October 21, 2016 - More than seven years since the Great Recession, the U.S. economy continues to expand. Weak gross domestic product (GDP) figures do not tell the whole story and mask the strength of the consumer. According to IHS Markit, real GDP is expected to rise just 1.4 percent in 2016. This stems from a pullback in business investment—especially in energy—and government spending.
GDP should accelerate to 2.2 percent in 2017 as these factors dissipate. Consumer spending* remains the engine of the economy and is on track to expand 3.8 percent in 2016 and 4.3 percent in 2017. A larger share of spending is expected to be on services and nondurable goods—a change from recent years when consumers spent more on durable goods (such as cars) that they had delayed replacing during the recession.

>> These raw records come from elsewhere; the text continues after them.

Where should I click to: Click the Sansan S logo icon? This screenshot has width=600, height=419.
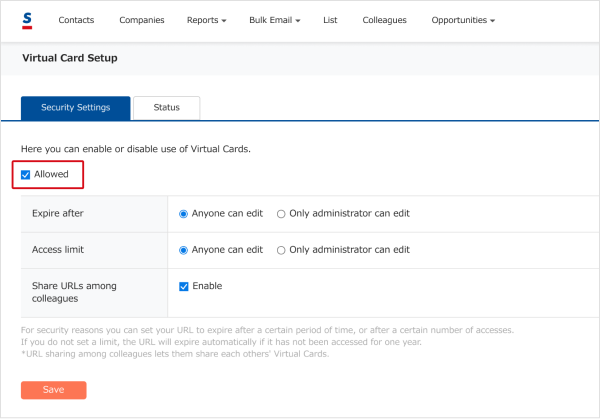tap(27, 21)
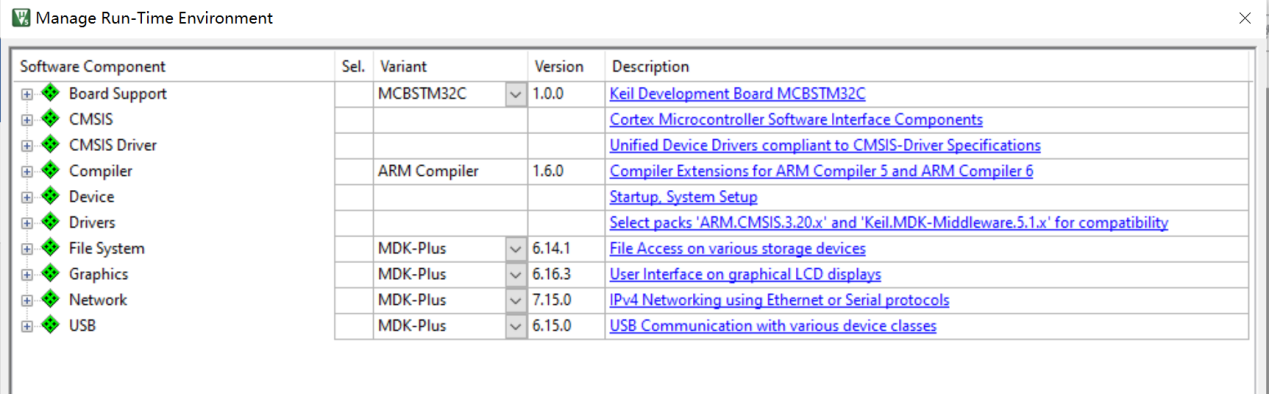Open the File System MDK-Plus variant dropdown
1269x394 pixels.
516,249
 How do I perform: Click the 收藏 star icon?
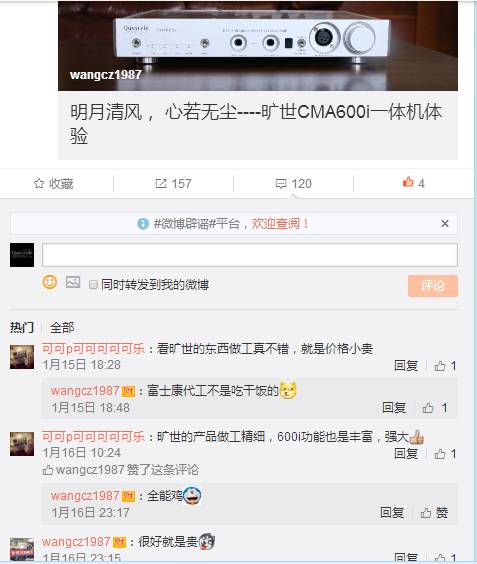pyautogui.click(x=39, y=183)
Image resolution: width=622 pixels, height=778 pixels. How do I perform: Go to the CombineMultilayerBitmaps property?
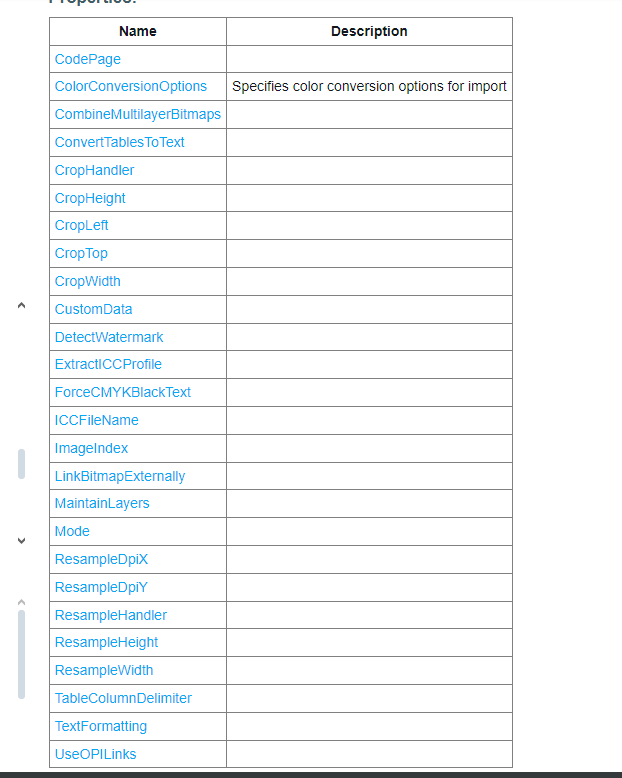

Factors that impact spending
Solid macroeconomic factors are supporting consumers and their ability to spend. Robust job gains—averaging 178,000 per month in the first nine months of 2016—have driven the unemployment rate down to 5.0 percent. The recent increase in wages is even more encouraging—rising at a 3.0 percent annual pace, which should nudge workers who have been sitting on the sidelines to rejoin the labor force. This will help to bring the economy to full employment. Such improvements are lifting household incomes and bolstering consumer confidence.